50And as I would find out, I wasn’t really black either because I had neither a country nor a New York accent. I spoke “proper” and was from Washington where black people apparently “don’t live”. So no I wasn’t black then. Not at all. I was auctioned out of the fate of it, somehow.

But had you put lil ol me, anytime from the age I started watching skewed representations of black people (say… 13) to probably freshman year in college, in a crowded place with black people, chances are I might have been a little uncomfortable. Not because I was right but because I didn’t know, and I believed everything around me that told me black people were always hostile and prone to violence.

So what I’m suggesting is that yes, these white, probably upper middle class, suburban folks were afraid of black people. But I don’t think it can be considered independently as a class issue, or a location issue (suburbs vs “innercity”), or even a clear-cut white vs black race issue, per se.

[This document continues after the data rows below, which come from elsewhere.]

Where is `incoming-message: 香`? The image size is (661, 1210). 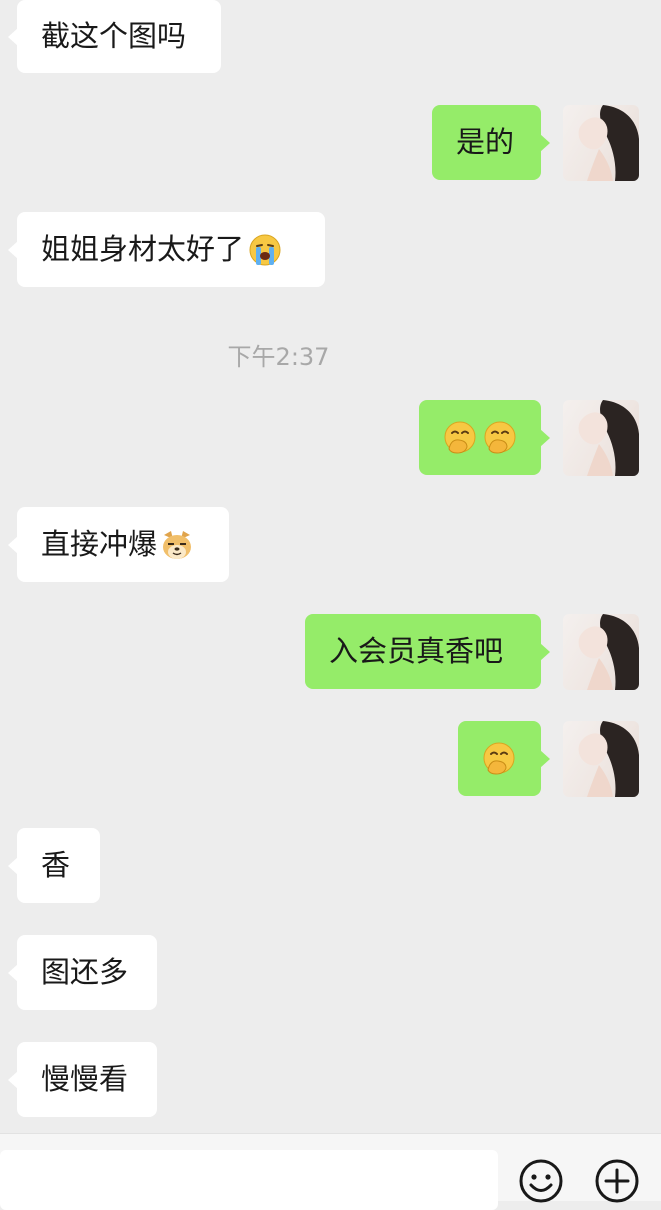
incoming-message: 香 is located at coordinates (54, 866).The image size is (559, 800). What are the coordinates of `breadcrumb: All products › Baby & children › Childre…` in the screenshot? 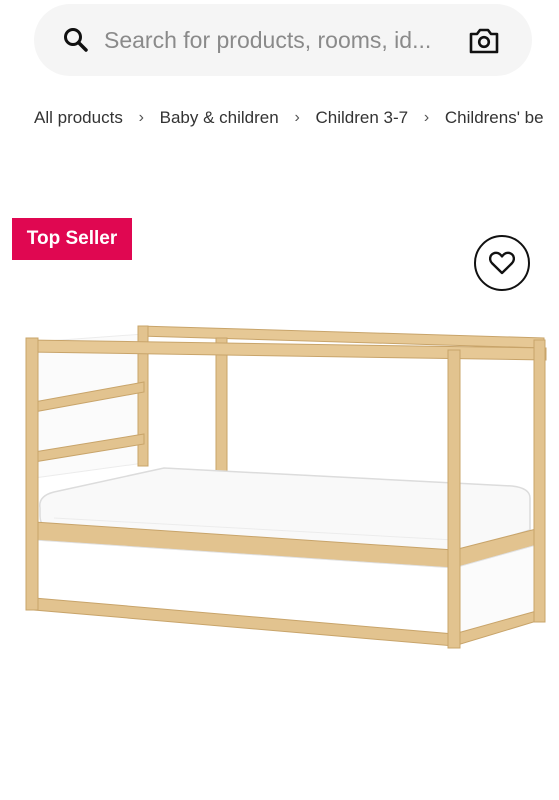 It's located at (296, 120).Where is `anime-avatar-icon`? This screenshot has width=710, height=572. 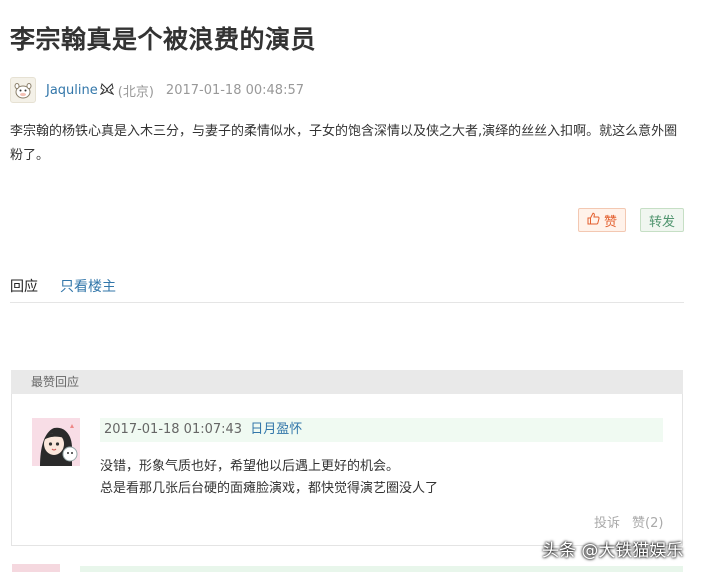
anime-avatar-icon is located at coordinates (56, 442).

I think this instance is emblematic of a larger cultural (mis)conception that a lot of Americans hold, which is that: black people are threatening. This is a notion that has been ingrained into media and the way dominant narratives tell American history so long that it has become an actual part of our collective imagination and consciousness. Many Americans, unless their upbringings have shown them otherwise, have ideas about groups of people they’ve never known because they have seen, read or heard something that attests to it. Needless to say, generally what we see, hear and read about people is at least limited, if not just plain wrong. I think that had the members of the Huntington Valley Club been Indian or Jamaican or Jewish or dare I say it – black, that a similar reaction would be possible.

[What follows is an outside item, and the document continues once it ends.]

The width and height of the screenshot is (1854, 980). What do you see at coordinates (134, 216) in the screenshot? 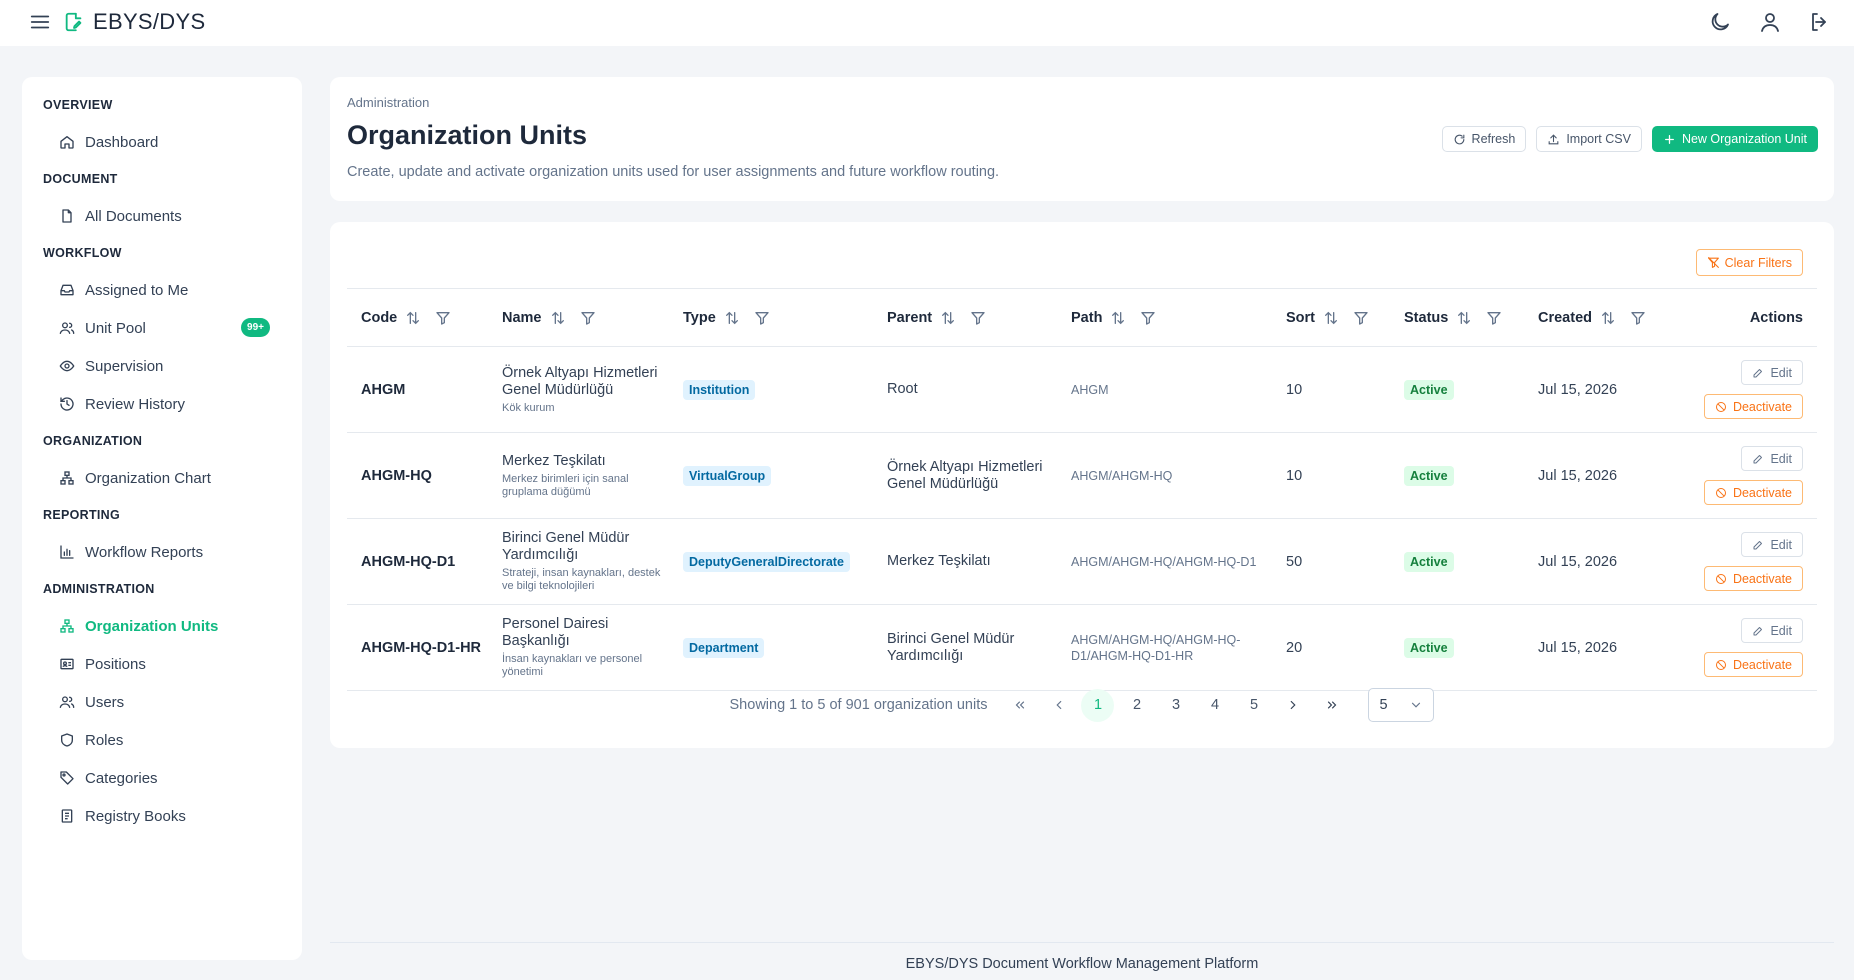
I see `sidebar-item-label: All Documents` at bounding box center [134, 216].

Now don’t get me wrong. I am not making the “black people can be racist too” argument because I think that’s a crock of cow dung. I am however saying that while white people are capable of racism because they are the ones with power in a white-supremacist system, it is still possible for people of all colors, ages, etc to hold prejudiced feelings towards other people. (This is where, in racism 101, we differentiate between the system of racism and the beliefs of individuals.) And I am going on to say that people of all colors, ages, etc do have a subconscious fear of what they’ve come to understand and label in their heads as “black people”.

It’s not only white yuppies that are scared of black people. People are scared of black people. They see a young black man dressed a certain way, they cross the street or lock their car doors. They see a young black woman, they assume she’s hotheaded and liable to curse them out at any given moment. Many people live in the box they watch, expecting real people to be characters and individuals to behave as representatives. This is an expectation and attitude most of us living in the US are susceptible to, and many of us in fact do carry around with us.

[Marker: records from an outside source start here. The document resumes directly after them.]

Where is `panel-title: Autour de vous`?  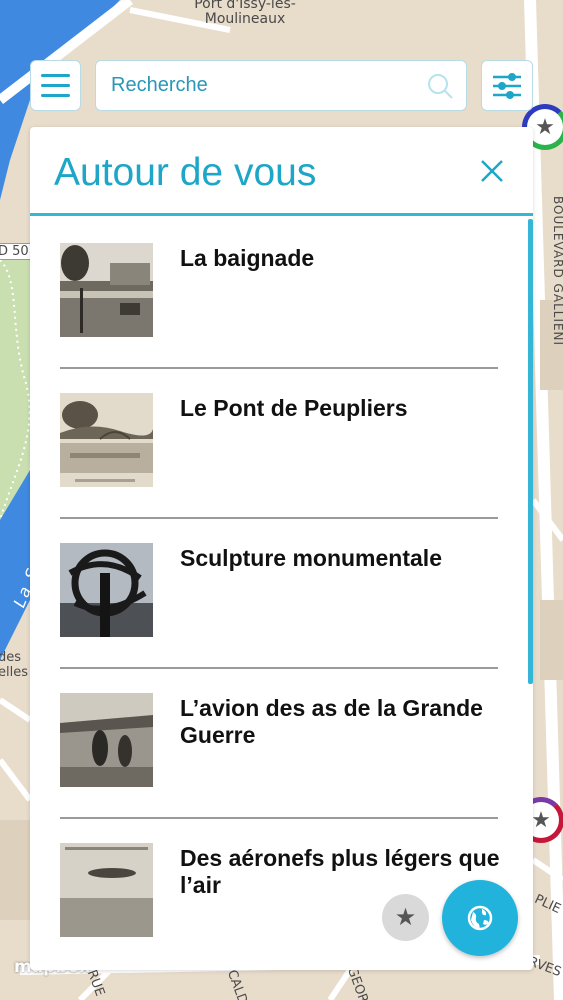 panel-title: Autour de vous is located at coordinates (186, 172).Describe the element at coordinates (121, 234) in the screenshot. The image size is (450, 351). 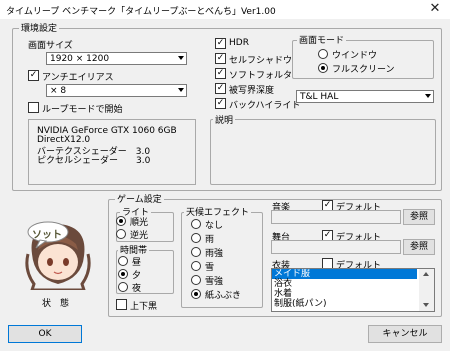
I see `light-back-radio` at that location.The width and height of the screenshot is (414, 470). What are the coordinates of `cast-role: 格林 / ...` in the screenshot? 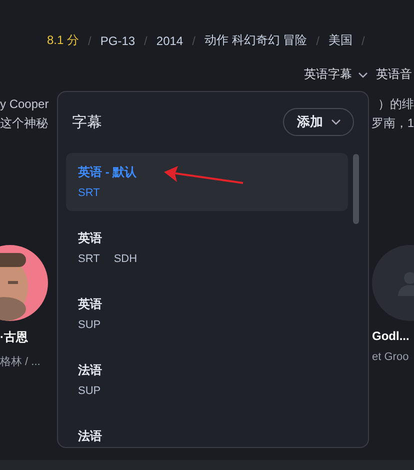 It's located at (20, 362).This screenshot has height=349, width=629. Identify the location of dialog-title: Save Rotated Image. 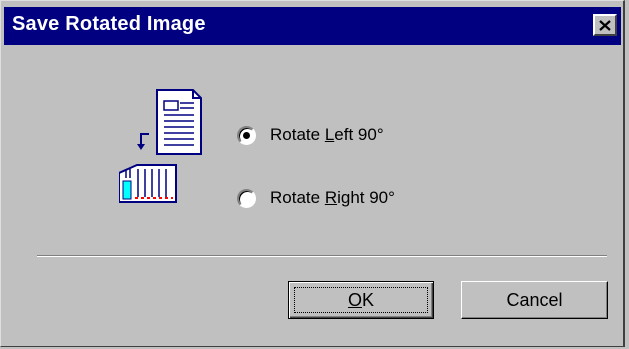
(109, 24). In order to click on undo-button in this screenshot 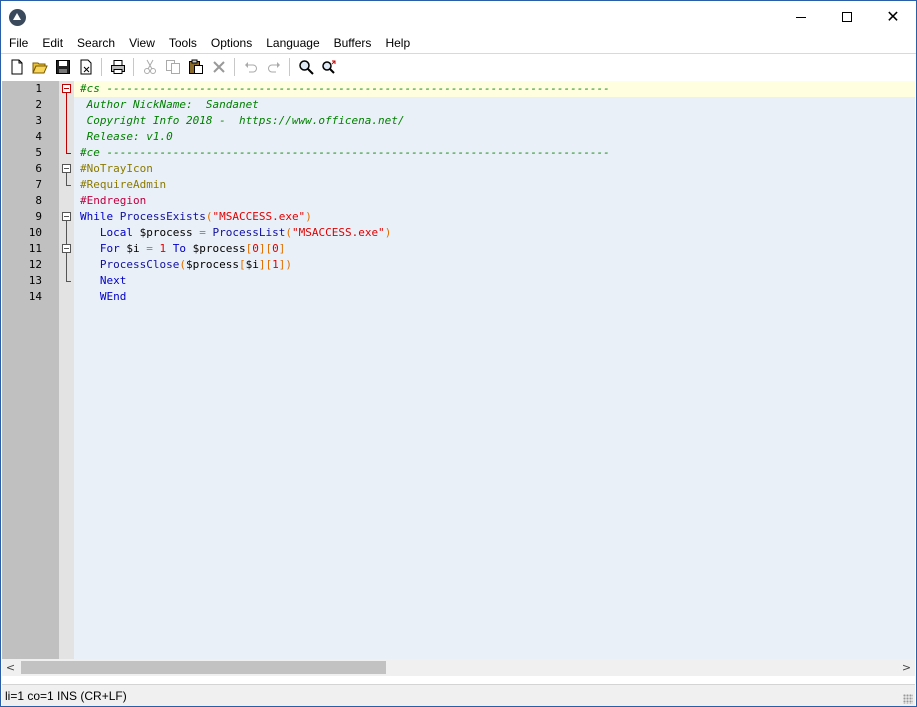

That being said, it was white people at the Valley Club. Because of the history of this country, it was them who were in the position to ban any large number of black children from sharing a pool. I do not wish to imply that whiteness doesn’t play a huge role in this matter — notably the privilege and the power — but to suggest that the underlying fear and uncertainty (and maybe to an extent, dislike) that moved the white people at the Valley Club to take their children from the pools, make racially charged remarks, and complain to the owner is an underlying anxiety that people of other races share as well. And while all races may not be in the position to make decisions that work to black folks’ disadvantage, we can share in this unfounded idea about ‘black people’ that is informed largely by media portrayals of ‘urban life’ (and sometimes, the real life people who fulfill those portrayals). It is ultimately this idea, along with the cultural, political, social, economic (etc etc etc) repercussions that accompany it, that needs to change.